DATA FOR THE TASK:
::::
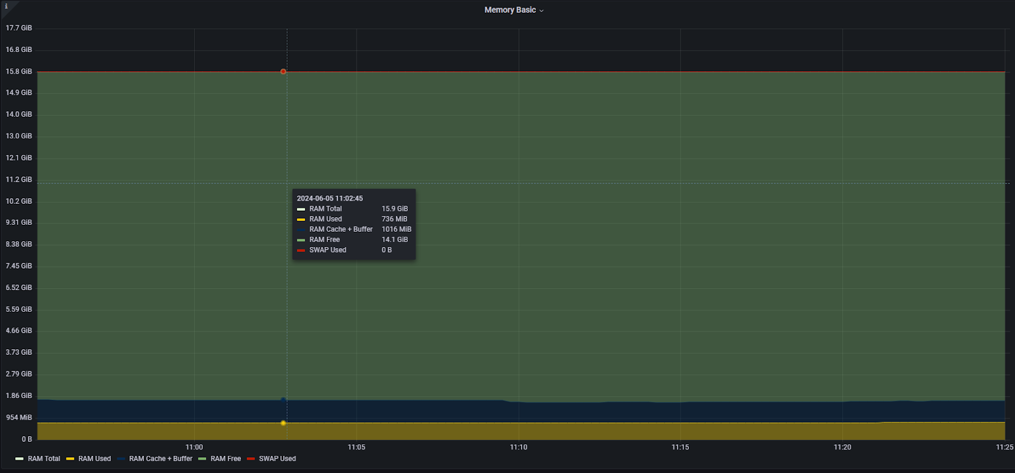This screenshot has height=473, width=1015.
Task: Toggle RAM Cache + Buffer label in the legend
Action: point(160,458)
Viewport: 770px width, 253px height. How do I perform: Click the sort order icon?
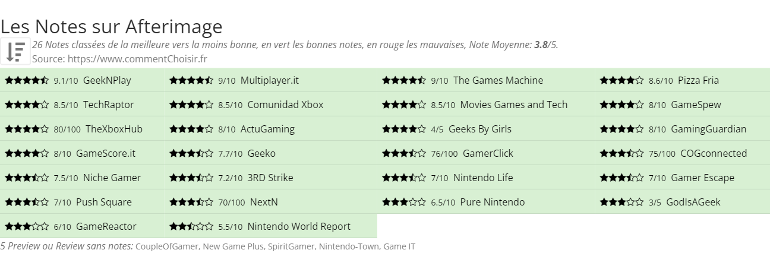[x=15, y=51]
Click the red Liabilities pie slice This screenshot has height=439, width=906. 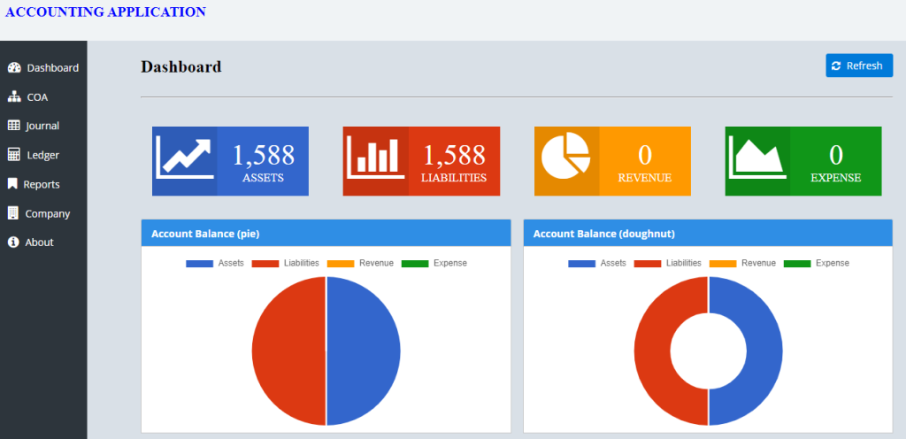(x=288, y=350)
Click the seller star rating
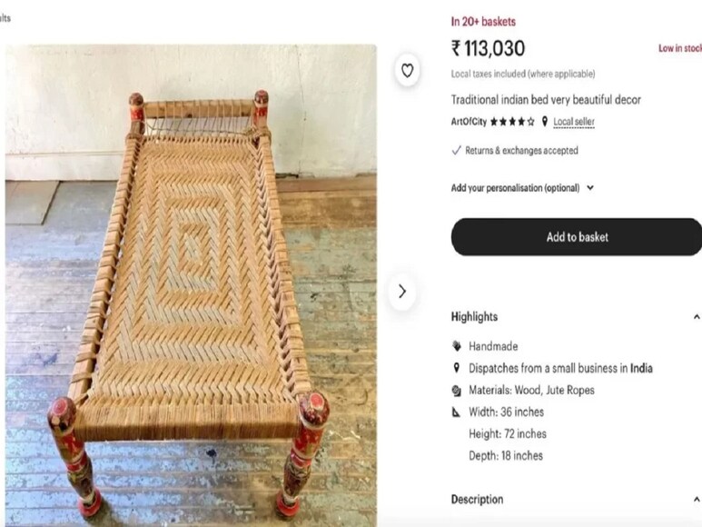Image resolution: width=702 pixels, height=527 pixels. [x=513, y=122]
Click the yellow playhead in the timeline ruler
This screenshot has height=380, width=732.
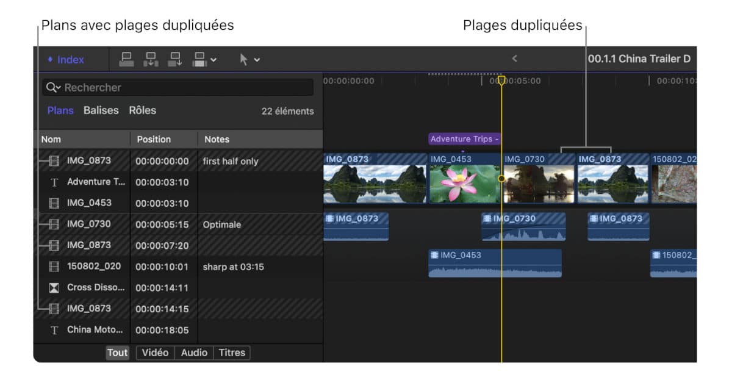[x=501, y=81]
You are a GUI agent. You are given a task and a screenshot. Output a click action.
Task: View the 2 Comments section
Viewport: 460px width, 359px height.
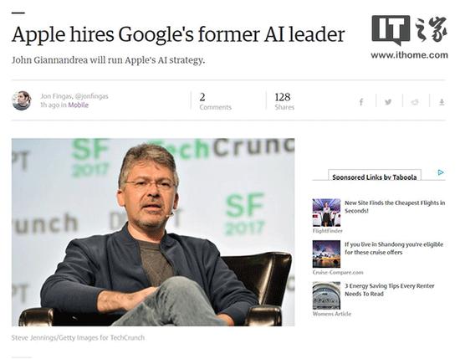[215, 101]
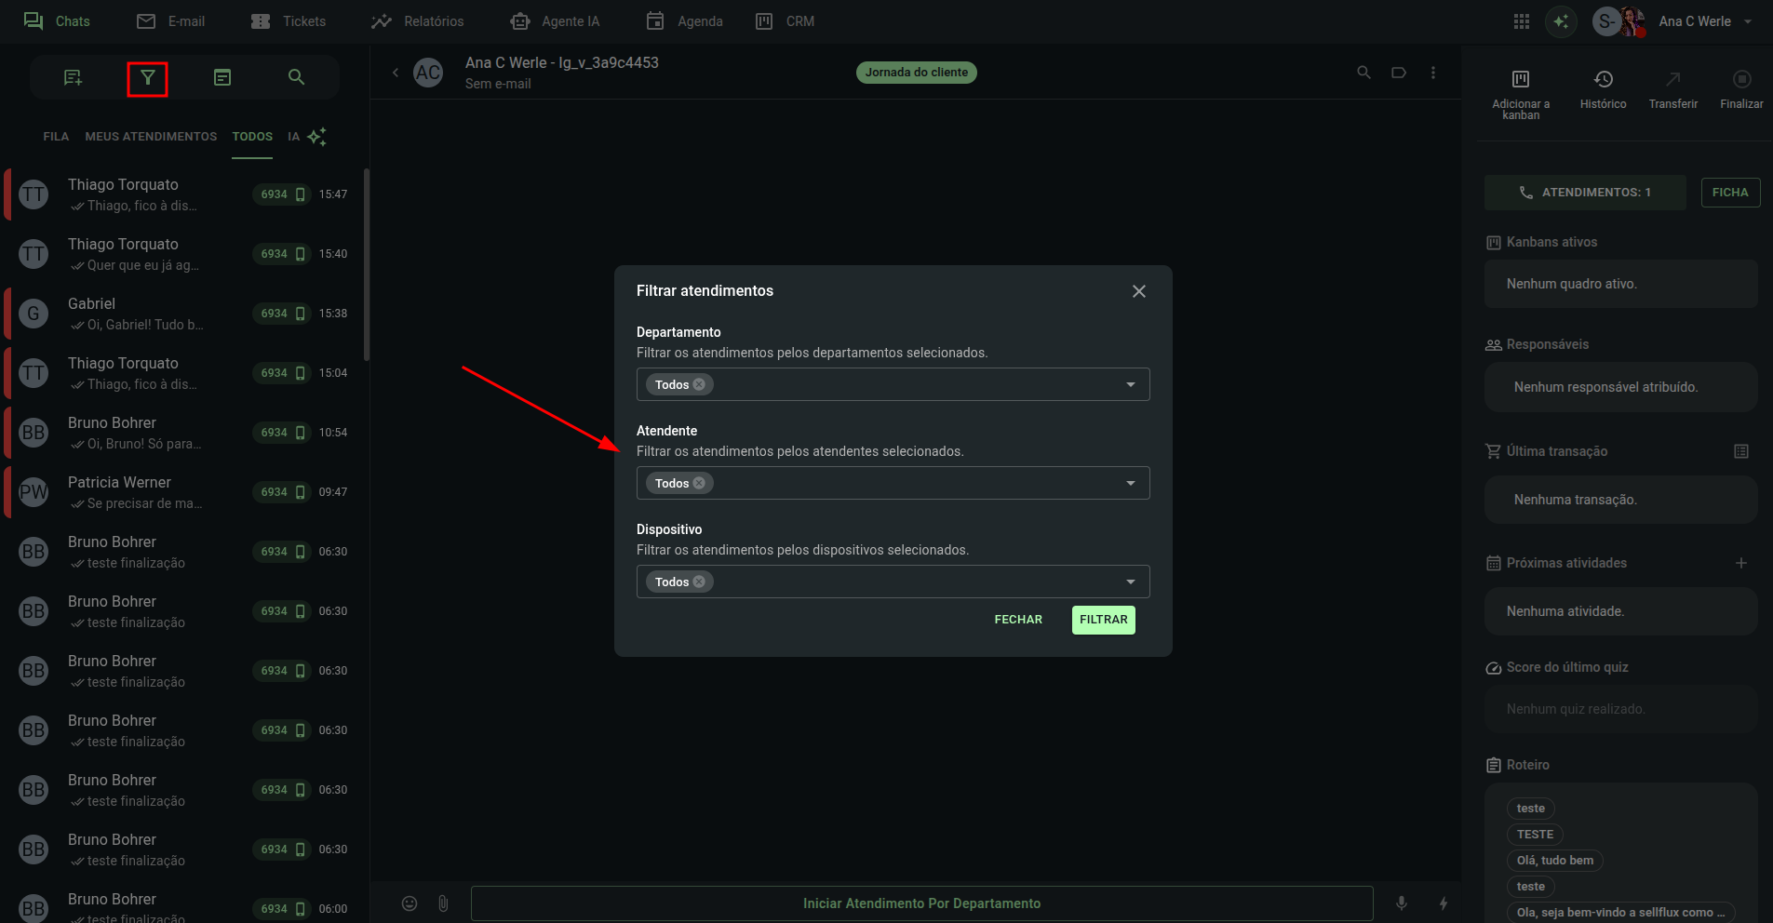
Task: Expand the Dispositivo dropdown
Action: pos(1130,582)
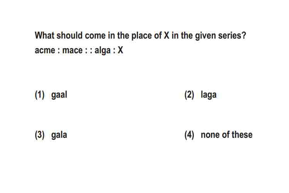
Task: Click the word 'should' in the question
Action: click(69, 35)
::::
WHAT THE EXERCISE ASKS:
Reproduce the records verbatim from the line containing "Click the seller star rating" through the end of the records, both included, and omit the pictures from your answer.

FULL OUTPUT:
Click the seller star rating
Image resolution: width=702 pixels, height=527 pixels. [x=513, y=122]
Click the yellow playhead in the timeline ruler
This screenshot has height=380, width=732.
[x=501, y=81]
You are a GUI agent. You are given a task and a screenshot. Output a click action.
Task: View the 2 Comments section
Viewport: 460px width, 359px height.
[215, 101]
Task: Expand the Dispositivo dropdown
Action: pos(1130,582)
Task: Click the word 'should' in the question
Action: click(69, 35)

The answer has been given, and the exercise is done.